- MATERIAL SHOWN -
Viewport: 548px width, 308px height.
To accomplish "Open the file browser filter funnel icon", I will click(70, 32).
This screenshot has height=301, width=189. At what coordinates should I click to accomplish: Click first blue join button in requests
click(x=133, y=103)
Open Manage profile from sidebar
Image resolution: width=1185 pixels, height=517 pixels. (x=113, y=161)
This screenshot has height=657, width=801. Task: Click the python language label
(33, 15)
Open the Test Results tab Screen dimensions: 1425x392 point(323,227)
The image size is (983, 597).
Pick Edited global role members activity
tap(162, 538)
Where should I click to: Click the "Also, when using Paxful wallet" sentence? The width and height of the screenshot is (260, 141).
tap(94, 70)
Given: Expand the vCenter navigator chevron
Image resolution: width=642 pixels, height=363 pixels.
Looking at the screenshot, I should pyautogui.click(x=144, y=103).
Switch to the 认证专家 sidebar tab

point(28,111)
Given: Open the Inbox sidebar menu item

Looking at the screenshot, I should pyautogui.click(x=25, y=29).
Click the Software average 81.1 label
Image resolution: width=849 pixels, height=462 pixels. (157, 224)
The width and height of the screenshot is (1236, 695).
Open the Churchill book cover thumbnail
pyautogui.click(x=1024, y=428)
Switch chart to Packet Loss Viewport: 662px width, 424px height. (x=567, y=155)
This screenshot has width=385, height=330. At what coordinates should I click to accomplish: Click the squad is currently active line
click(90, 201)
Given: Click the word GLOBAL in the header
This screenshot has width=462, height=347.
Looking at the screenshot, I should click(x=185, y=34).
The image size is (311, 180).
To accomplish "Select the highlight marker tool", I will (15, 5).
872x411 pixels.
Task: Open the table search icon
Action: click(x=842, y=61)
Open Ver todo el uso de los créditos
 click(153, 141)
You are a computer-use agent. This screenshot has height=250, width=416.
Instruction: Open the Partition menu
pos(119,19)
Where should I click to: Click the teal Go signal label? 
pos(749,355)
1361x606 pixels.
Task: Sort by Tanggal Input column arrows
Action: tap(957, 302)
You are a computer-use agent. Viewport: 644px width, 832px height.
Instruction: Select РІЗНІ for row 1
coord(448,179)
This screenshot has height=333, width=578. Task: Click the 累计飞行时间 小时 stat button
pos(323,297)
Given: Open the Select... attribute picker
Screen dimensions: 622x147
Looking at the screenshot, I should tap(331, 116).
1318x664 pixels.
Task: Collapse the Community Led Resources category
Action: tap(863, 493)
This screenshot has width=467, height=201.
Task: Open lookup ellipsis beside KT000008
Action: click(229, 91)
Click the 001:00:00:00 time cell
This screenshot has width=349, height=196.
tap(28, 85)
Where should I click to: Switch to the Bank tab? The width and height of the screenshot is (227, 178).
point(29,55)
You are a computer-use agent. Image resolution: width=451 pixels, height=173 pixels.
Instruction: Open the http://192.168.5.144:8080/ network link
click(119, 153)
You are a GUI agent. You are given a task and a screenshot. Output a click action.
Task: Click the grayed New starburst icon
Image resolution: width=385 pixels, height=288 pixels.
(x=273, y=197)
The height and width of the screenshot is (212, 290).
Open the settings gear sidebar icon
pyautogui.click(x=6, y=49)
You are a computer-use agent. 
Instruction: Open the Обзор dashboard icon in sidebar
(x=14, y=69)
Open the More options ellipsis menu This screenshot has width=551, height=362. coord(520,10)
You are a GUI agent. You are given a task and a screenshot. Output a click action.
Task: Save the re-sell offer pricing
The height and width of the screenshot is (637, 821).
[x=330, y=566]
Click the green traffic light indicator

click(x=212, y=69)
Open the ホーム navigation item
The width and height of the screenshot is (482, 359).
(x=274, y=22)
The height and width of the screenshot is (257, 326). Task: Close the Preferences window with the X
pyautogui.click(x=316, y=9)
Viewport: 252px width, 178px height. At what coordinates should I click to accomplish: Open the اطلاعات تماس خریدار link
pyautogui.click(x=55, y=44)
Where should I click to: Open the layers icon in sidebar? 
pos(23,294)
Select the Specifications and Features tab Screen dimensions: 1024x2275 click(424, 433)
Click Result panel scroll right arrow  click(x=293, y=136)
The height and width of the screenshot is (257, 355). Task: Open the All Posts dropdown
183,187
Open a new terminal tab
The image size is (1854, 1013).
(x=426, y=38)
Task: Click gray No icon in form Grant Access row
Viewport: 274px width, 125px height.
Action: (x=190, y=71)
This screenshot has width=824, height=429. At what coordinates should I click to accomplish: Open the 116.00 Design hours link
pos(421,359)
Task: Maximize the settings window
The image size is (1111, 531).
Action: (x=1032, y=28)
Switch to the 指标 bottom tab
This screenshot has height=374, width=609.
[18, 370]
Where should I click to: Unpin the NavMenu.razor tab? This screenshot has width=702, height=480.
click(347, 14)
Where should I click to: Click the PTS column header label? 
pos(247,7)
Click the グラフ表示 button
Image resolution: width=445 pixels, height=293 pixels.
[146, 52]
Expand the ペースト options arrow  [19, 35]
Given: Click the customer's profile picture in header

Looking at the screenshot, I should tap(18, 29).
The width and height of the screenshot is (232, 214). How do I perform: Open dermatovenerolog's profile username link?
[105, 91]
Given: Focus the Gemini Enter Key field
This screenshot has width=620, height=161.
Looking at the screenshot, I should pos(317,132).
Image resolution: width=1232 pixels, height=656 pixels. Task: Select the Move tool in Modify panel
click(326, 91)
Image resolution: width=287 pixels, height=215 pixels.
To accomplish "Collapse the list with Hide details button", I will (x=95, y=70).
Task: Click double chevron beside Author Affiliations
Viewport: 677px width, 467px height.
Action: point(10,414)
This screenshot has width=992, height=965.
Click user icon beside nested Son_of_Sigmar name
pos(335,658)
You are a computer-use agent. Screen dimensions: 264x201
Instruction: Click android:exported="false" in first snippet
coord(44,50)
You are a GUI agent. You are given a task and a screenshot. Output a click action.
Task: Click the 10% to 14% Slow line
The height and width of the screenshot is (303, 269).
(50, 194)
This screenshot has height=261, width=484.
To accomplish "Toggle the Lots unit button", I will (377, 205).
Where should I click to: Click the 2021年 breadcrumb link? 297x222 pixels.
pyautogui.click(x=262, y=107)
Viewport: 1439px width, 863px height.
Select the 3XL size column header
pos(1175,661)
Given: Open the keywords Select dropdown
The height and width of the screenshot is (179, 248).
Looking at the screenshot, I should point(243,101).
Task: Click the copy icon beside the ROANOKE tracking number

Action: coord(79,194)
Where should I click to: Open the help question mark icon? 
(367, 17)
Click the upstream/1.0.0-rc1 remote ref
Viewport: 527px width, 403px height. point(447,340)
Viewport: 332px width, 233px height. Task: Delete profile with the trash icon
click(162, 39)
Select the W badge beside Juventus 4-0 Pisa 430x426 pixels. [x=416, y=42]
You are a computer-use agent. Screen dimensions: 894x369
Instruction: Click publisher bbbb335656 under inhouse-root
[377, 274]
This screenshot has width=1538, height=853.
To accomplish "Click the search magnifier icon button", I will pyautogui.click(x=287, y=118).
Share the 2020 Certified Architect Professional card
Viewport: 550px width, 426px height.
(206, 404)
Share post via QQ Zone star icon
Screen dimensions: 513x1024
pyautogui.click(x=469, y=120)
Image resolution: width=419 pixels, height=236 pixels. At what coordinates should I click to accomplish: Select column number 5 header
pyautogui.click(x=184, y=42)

- EXERCISE -
Retype each record in full, please.

- RESPONSE FOR THIS EXERCISE -
Viewport: 548px width, 308px height.
To accomplish "Open the file browser filter funnel icon", I will click(70, 32).
This screenshot has height=301, width=189. At what coordinates should I click to accomplish: Click first blue join button in requests
click(x=133, y=103)
Open Manage profile from sidebar
Image resolution: width=1185 pixels, height=517 pixels. (x=113, y=161)
This screenshot has height=657, width=801. Task: Click the python language label
(33, 15)
Open the Test Results tab Screen dimensions: 1425x392 point(323,227)
The image size is (983, 597).
Pick Edited global role members activity
tap(162, 538)
Where should I click to: Click the "Also, when using Paxful wallet" sentence? The width and height of the screenshot is (260, 141).
tap(94, 70)
Given: Expand the vCenter navigator chevron
Image resolution: width=642 pixels, height=363 pixels.
Looking at the screenshot, I should pyautogui.click(x=144, y=103).
Switch to the 认证专家 sidebar tab

point(28,111)
Given: Open the Inbox sidebar menu item

Looking at the screenshot, I should pyautogui.click(x=25, y=29).
Click the Software average 81.1 label
Image resolution: width=849 pixels, height=462 pixels. (157, 224)
The width and height of the screenshot is (1236, 695).
Open the Churchill book cover thumbnail
pyautogui.click(x=1024, y=428)
Switch chart to Packet Loss Viewport: 662px width, 424px height. (x=567, y=155)
This screenshot has width=385, height=330. At what coordinates should I click to accomplish: Click the squad is currently active line
click(90, 201)
Given: Click the word GLOBAL in the header
This screenshot has width=462, height=347.
Looking at the screenshot, I should click(x=185, y=34).
The image size is (311, 180).
To accomplish "Select the highlight marker tool", I will (15, 5).
872x411 pixels.
Task: Open the table search icon
Action: click(x=842, y=61)
Open Ver todo el uso de los créditos
 click(153, 141)
You are a computer-use agent. This screenshot has height=250, width=416.
Instruction: Open the Partition menu
pos(119,19)
Where should I click to: Click the teal Go signal label? 
pos(749,355)
1361x606 pixels.
Task: Sort by Tanggal Input column arrows
Action: tap(957, 302)
You are a computer-use agent. Viewport: 644px width, 832px height.
Instruction: Select РІЗНІ for row 1
coord(448,179)
This screenshot has height=333, width=578. Task: Click the 累计飞行时间 小时 stat button
pos(323,297)
Given: Open the Select... attribute picker
Screen dimensions: 622x147
Looking at the screenshot, I should tap(331, 116).
1318x664 pixels.
Task: Collapse the Community Led Resources category
Action: tap(863, 493)
This screenshot has width=467, height=201.
Task: Open lookup ellipsis beside KT000008
Action: click(229, 91)
Click the 001:00:00:00 time cell
This screenshot has width=349, height=196.
tap(28, 85)
Where should I click to: Switch to the Bank tab? The width and height of the screenshot is (227, 178).
point(29,55)
You are a computer-use agent. Image resolution: width=451 pixels, height=173 pixels.
Instruction: Open the http://192.168.5.144:8080/ network link
click(119, 153)
You are a GUI agent. You are given a task and a screenshot. Output a click action.
Task: Click the grayed New starburst icon
Image resolution: width=385 pixels, height=288 pixels.
(x=273, y=197)
The height and width of the screenshot is (212, 290).
Open the settings gear sidebar icon
pyautogui.click(x=6, y=49)
You are a computer-use agent. 
Instruction: Open the Обзор dashboard icon in sidebar
(x=14, y=69)
Open the More options ellipsis menu This screenshot has width=551, height=362. coord(520,10)
You are a GUI agent. You are given a task and a screenshot. Output a click action.
Task: Save the re-sell offer pricing
The height and width of the screenshot is (637, 821).
[x=330, y=566]
Click the green traffic light indicator

click(x=212, y=69)
Open the ホーム navigation item
The width and height of the screenshot is (482, 359).
(x=274, y=22)
The height and width of the screenshot is (257, 326). Task: Close the Preferences window with the X
pyautogui.click(x=316, y=9)
Viewport: 252px width, 178px height. At what coordinates should I click to accomplish: Open the اطلاعات تماس خریدار link
pyautogui.click(x=55, y=44)
Where should I click to: Open the layers icon in sidebar? 
pos(23,294)
Select the Specifications and Features tab Screen dimensions: 1024x2275 click(424, 433)
Click Result panel scroll right arrow  click(x=293, y=136)
The height and width of the screenshot is (257, 355). Task: Open the All Posts dropdown
183,187
Open a new terminal tab
The image size is (1854, 1013).
(x=426, y=38)
Task: Click gray No icon in form Grant Access row
Viewport: 274px width, 125px height.
Action: (x=190, y=71)
This screenshot has width=824, height=429. At what coordinates should I click to accomplish: Open the 116.00 Design hours link
pos(421,359)
Task: Maximize the settings window
The image size is (1111, 531).
Action: (x=1032, y=28)
Switch to the 指标 bottom tab
This screenshot has height=374, width=609.
[18, 370]
Where should I click to: Unpin the NavMenu.razor tab? This screenshot has width=702, height=480.
click(347, 14)
Where should I click to: Click the PTS column header label? 
pos(247,7)
Click the グラフ表示 button
Image resolution: width=445 pixels, height=293 pixels.
[146, 52]
Expand the ペースト options arrow  [19, 35]
Given: Click the customer's profile picture in header

Looking at the screenshot, I should tap(18, 29).
The width and height of the screenshot is (232, 214). How do I perform: Open dermatovenerolog's profile username link?
[105, 91]
Given: Focus the Gemini Enter Key field
This screenshot has width=620, height=161.
Looking at the screenshot, I should pos(317,132).
Image resolution: width=1232 pixels, height=656 pixels. Task: Select the Move tool in Modify panel
click(326, 91)
Image resolution: width=287 pixels, height=215 pixels.
To accomplish "Collapse the list with Hide details button", I will (x=95, y=70).
Task: Click double chevron beside Author Affiliations
Viewport: 677px width, 467px height.
Action: point(10,414)
This screenshot has width=992, height=965.
Click user icon beside nested Son_of_Sigmar name
pos(335,658)
You are a computer-use agent. Screen dimensions: 264x201
Instruction: Click android:exported="false" in first snippet
coord(44,50)
You are a GUI agent. You are given a task and a screenshot. Output a click action.
Task: Click the 10% to 14% Slow line
The height and width of the screenshot is (303, 269).
(50, 194)
This screenshot has height=261, width=484.
To accomplish "Toggle the Lots unit button", I will (377, 205).
Where should I click to: Click the 2021年 breadcrumb link? 297x222 pixels.
pyautogui.click(x=262, y=107)
Viewport: 1439px width, 863px height.
Select the 3XL size column header
pos(1175,661)
Given: Open the keywords Select dropdown
The height and width of the screenshot is (179, 248).
Looking at the screenshot, I should point(243,101).
Task: Click the copy icon beside the ROANOKE tracking number

Action: coord(79,194)
Where should I click to: Open the help question mark icon? 
(367, 17)
Click the upstream/1.0.0-rc1 remote ref
Viewport: 527px width, 403px height. point(447,340)
Viewport: 332px width, 233px height. Task: Delete profile with the trash icon
click(162, 39)
Select the W badge beside Juventus 4-0 Pisa 430x426 pixels. [x=416, y=42]
You are a computer-use agent. Screen dimensions: 894x369
Instruction: Click publisher bbbb335656 under inhouse-root
[377, 274]
This screenshot has width=1538, height=853.
To accomplish "Click the search magnifier icon button", I will pyautogui.click(x=287, y=118).
Share the 2020 Certified Architect Professional card
Viewport: 550px width, 426px height.
(206, 404)
Share post via QQ Zone star icon
Screen dimensions: 513x1024
pyautogui.click(x=469, y=120)
Image resolution: width=419 pixels, height=236 pixels. At what coordinates should I click to accomplish: Select column number 5 header
pyautogui.click(x=184, y=42)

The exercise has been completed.